Current physiotherapy practice on delivering treatments for older people with dementia in Indonesia: A cross-sectional study

Physiother Res Int. 2021 Nov 2:e1931. doi: 10.1002/pri.1931. Online ahead of print.

ABSTRACT

OBJECTIVES: The aims of the study were to i) explore the current practice, roles, and perceptions of physiotherapists who treat older people with and without dementia in Indonesia, ii) identify the characteristics of physiotherapists associated with treating older people and older people with dementia, and iii) identify the level of knowledge and attitudes about dementia among physiotherapists treating people with dementia in Indonesia.

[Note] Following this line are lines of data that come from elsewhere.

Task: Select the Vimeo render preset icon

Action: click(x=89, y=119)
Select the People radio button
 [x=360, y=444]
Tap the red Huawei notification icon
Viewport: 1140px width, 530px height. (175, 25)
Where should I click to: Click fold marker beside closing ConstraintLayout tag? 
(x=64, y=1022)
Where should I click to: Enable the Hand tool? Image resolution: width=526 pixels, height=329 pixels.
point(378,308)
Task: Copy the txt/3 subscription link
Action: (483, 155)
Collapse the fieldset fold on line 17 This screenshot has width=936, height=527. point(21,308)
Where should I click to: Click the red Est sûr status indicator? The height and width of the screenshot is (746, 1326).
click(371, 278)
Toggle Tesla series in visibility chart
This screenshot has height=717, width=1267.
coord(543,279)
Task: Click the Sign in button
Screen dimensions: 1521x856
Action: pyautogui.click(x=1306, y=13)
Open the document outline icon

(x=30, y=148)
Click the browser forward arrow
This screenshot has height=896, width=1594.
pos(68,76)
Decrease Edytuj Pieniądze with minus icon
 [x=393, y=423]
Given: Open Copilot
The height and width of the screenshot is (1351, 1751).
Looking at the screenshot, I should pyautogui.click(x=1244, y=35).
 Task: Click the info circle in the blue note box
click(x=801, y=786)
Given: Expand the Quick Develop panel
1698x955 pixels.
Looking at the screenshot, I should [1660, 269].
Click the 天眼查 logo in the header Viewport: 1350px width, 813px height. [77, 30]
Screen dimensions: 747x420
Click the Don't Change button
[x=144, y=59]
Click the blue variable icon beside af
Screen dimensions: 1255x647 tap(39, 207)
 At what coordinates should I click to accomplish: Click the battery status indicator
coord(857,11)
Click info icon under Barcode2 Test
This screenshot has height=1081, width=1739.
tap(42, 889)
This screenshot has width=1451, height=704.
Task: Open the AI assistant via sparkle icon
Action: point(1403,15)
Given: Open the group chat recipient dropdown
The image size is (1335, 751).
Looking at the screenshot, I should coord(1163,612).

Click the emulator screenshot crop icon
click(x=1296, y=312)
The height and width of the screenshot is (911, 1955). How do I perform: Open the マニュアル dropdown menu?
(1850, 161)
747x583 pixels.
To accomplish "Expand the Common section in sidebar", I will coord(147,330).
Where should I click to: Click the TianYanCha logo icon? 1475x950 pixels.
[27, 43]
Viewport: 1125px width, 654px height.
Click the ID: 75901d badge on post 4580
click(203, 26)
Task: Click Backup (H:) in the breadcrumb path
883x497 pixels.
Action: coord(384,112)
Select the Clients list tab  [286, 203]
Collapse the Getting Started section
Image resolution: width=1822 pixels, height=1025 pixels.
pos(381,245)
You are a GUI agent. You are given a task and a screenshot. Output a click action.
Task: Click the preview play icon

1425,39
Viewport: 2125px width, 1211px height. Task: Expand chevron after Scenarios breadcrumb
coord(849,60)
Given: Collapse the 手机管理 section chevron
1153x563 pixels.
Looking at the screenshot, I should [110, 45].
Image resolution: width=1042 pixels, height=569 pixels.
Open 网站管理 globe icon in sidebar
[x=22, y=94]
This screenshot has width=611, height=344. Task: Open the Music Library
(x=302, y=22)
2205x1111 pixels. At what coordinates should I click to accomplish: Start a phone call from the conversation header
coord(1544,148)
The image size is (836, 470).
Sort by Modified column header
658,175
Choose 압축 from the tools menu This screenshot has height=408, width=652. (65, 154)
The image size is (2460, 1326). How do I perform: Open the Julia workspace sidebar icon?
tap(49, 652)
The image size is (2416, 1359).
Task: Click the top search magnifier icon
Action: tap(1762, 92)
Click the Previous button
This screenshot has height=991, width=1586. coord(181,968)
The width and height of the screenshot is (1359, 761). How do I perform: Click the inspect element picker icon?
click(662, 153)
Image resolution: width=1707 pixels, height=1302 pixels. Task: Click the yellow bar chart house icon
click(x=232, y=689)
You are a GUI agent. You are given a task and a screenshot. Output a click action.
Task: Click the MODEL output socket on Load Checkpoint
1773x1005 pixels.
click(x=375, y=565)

METHODS: This was a cross-sectional study in which registered physiotherapists in Indonesia were surveyed online using Qualtrics. Descriptive statistics, linear regression and univariate logistic regression were used in this study. Multiple logistic regression was conducted to identify the characteristics of physiotherapists associated with treating older people and/or people with dementia. The Dementia Knowledge Assessment Scale (DKAS) was used to assess level of knowledge and attitudes about dementia. Qualitative data from the survey were analyzed using thematic content analysis.

RESULTS: The online survey was sent to 6327 physiotherapists who met the inclusion criteria and 1061 (16.8%) returned the survey. Eight hundred and eighty-four (83.3%) respondents worked with older patients, and 632 (59.6%) worked with people with dementia. The multiple regression analysis showed that physiotherapists who have been practicing for longer (years) (OR: 1.0, 95%CI: 1.0-1.1, p ≤ 0.001) and were working in a geriatrics area (OR: 3.0, 95%CI: 1.4-6.5, p = 0.005) were more likely to treat older people with dementia. The DKAS mean score (SD) was 32.1 (±5.1)/50 indicating some limitations in dementia knowledge by respondents, and 62% of physiotherapists reported low levels of confidence in treating older people with dementia.

CONCLUSIONS: The relatively low dementia knowledge, and generally low confidence in treating people with dementia among Indonesian physiotherapists were important findings in this study. This study highlights opportunities for improvement in physiotherapist’s knowledge and skills in this emerging area of practice in Indonesia.